Brought up in Castlewellan, Co. Down, Branney received his motorsport interest from his Father who was an avid rally fan and amateur driver in the 1970s. Like many, he recognised Formula Student as a natural progression to gain more experience of engineering in a motorsport environment. A Masters degree followed by a post doctorate gave Branney seven years at QUB, of which he spent five involved in the Formula Student team (2002-2007).
Branney’s work at QFR included the original implementation of launch control, engine mapping, changing the throttle from butterfly to barrel and in his PhD years, doing CFD studies on the intake system as well as looking at how the team was managed and structured. During an Erasmus period Branney was the team leader at Chalmers University in Sweden.
These Formula Student roles through university clearly helped Branney when it came to stepping into the world of Formula 1.
“Formula Student was a great project in terms of seeing something through from generating the concept to being an end-user,” said Branney.
“It gave great insight into how projects should, and shouldn’t, be run, how teams should be organised, and how resource should be allocated.
“These were all skills that were useful in my career after graduation.
“Knowing when to get deep into technical detail, and when to take a step back and have a wider view were things I started to learn during Formula Student, and those skills have been essential to success in the world of Formula 1 and high performance automotive.”
As anyone who has been involved in Formula Student will bear witness to, it isn’t all plain sailing. The fancy final-year project title can hide the true realities of the time-consuming work that goes on in the workshop and on the test tracks. It can be stressful and labourious at times but it’s the perfect preparation for challenging times that can be endured in any high-intensity motorsport environment.

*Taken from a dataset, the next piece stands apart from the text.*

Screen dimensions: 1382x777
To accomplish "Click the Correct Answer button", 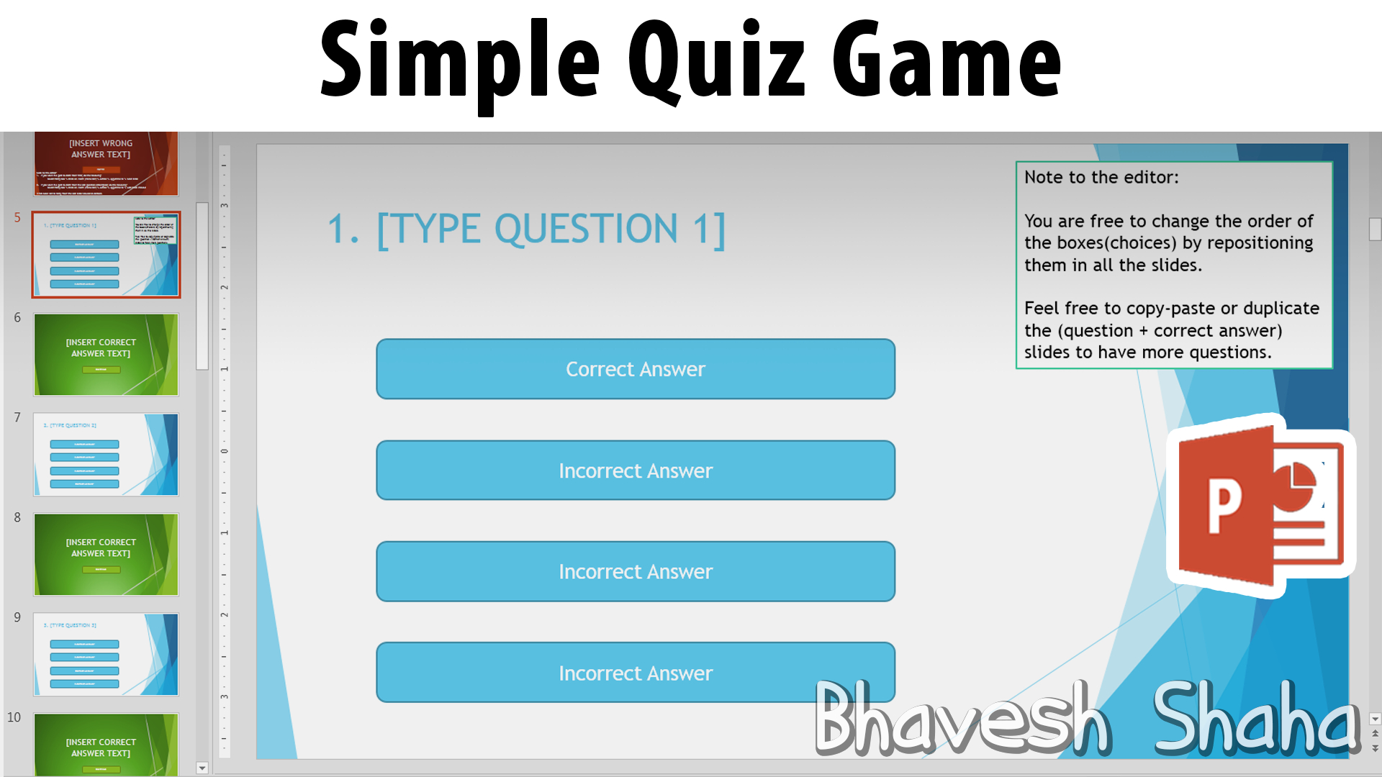I will 636,368.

“I remember a lot of very late nights in the workshop getting the Formula Student car built, it was exhausting, but the team really pulled together and it was great to be involved with such a motivated group of people,” explained Branney.

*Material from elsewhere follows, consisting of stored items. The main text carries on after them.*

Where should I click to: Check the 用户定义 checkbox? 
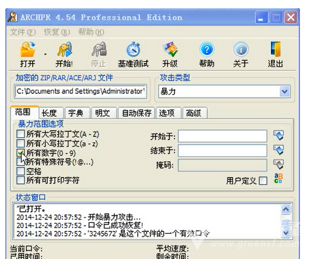point(263,181)
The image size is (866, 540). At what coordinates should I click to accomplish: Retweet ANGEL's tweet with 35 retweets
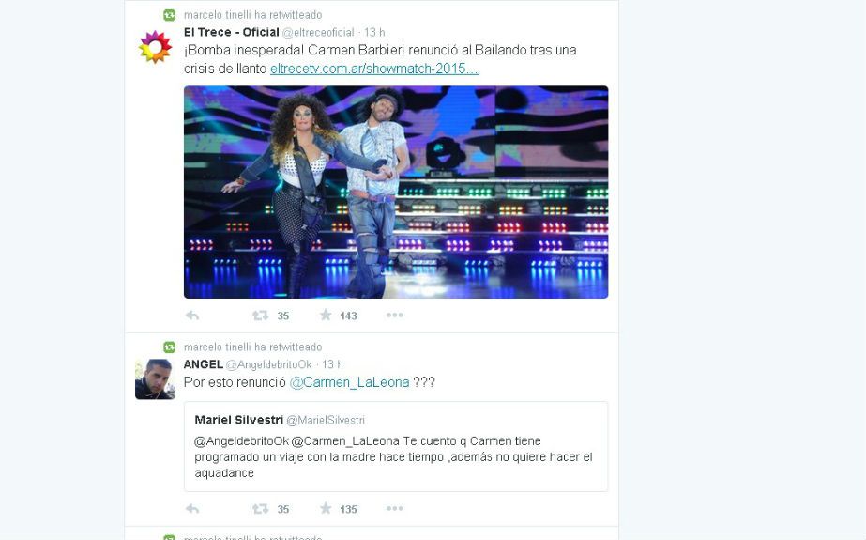(x=260, y=509)
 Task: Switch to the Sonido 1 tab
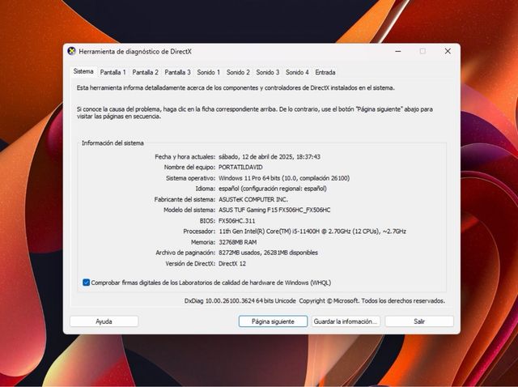pyautogui.click(x=208, y=72)
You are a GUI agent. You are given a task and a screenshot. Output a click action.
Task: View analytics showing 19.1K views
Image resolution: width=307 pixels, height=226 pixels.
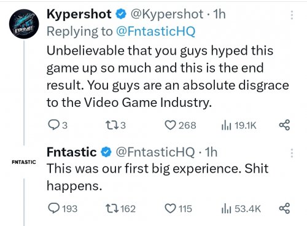pyautogui.click(x=239, y=125)
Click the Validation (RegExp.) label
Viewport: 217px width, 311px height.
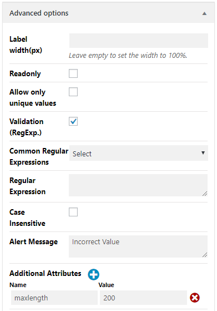click(x=26, y=127)
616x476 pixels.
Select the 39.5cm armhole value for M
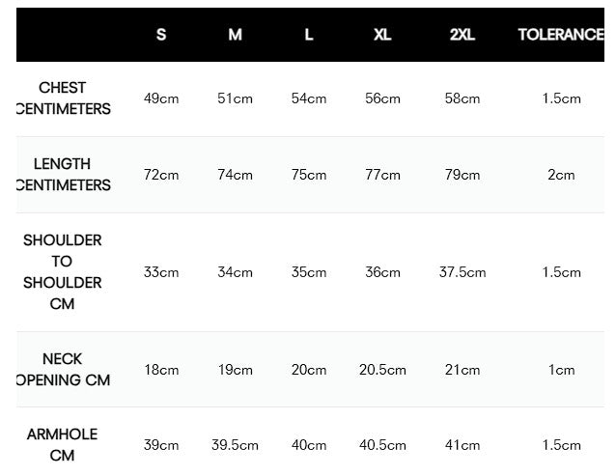pyautogui.click(x=235, y=445)
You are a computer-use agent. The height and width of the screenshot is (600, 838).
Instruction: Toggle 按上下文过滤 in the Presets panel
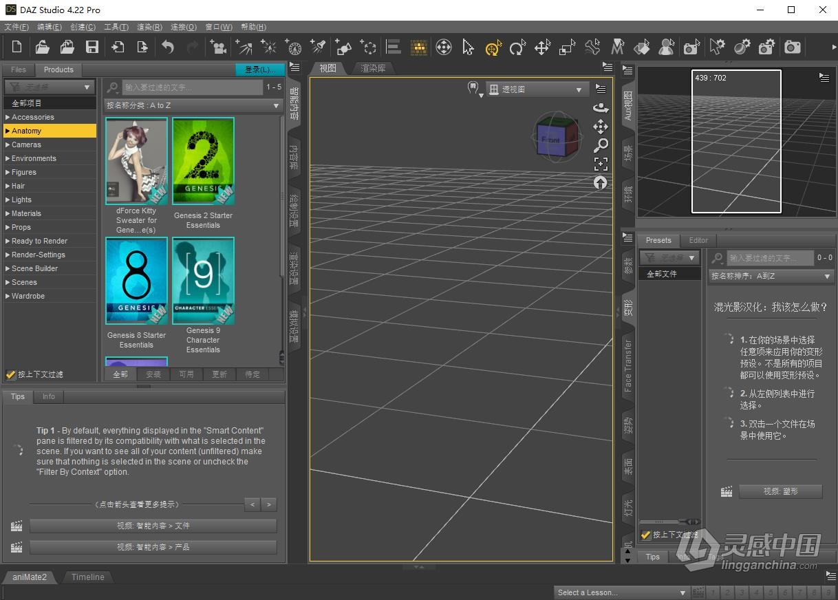pyautogui.click(x=645, y=535)
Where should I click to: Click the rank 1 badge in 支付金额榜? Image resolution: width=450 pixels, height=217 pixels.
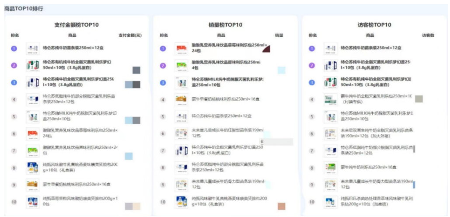[x=14, y=48]
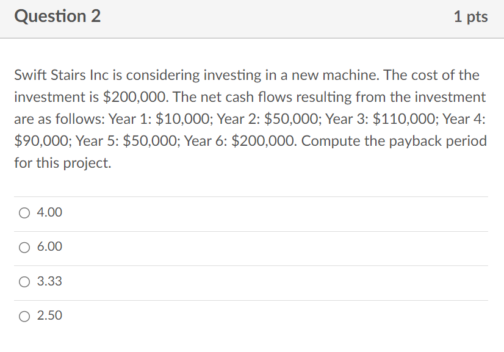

“That kind of experience definitely helped when I went testing in F1.
“Testing itself was always fun. I remember the pride we all felt when the car did its first flying laps.
“It’s great to be involved in such a big project and finally see the results take shape.
“I do remember crashing the car at one test, I think I did the fastest crash we’d ever had in a Formula Student car.
“It was a damp, greasy track and I was on slicks… it was fun sliding the car around but I guess excitement got the better of me. There was a slight bump as the tarmac changed going from the chicane onto the main straight. I hit the bump and spun into the wall on the main straight.
“I was convinced I’d broken the car in two, but I’d only cracked the nosecone and took off a few sensors from the rear subframe.”
Branney joined Mercedes-Benz High Performance Engines after leaving QUB with the role of Test Engineer in 2007, closely followed by Test Team Engine Engineer for McLaren in ’08. With that year came Branney’s proudest moment as an engineer, winning the F1 World Championship with McLaren and Lewis Hamilton. He still holds fond memories of that period working with McLaren.
“It felt like you were part of a really well-oiled machine and if there were problems within the team they were resolved in really good ways,” said Branney.
“People were coming up with really good performance ideas, they were coming through the systems and being deployed well at the track.
“McLaren’s approach back then was to have tests carried out before being put onto the car so that it didn’t really have to be tested at the track.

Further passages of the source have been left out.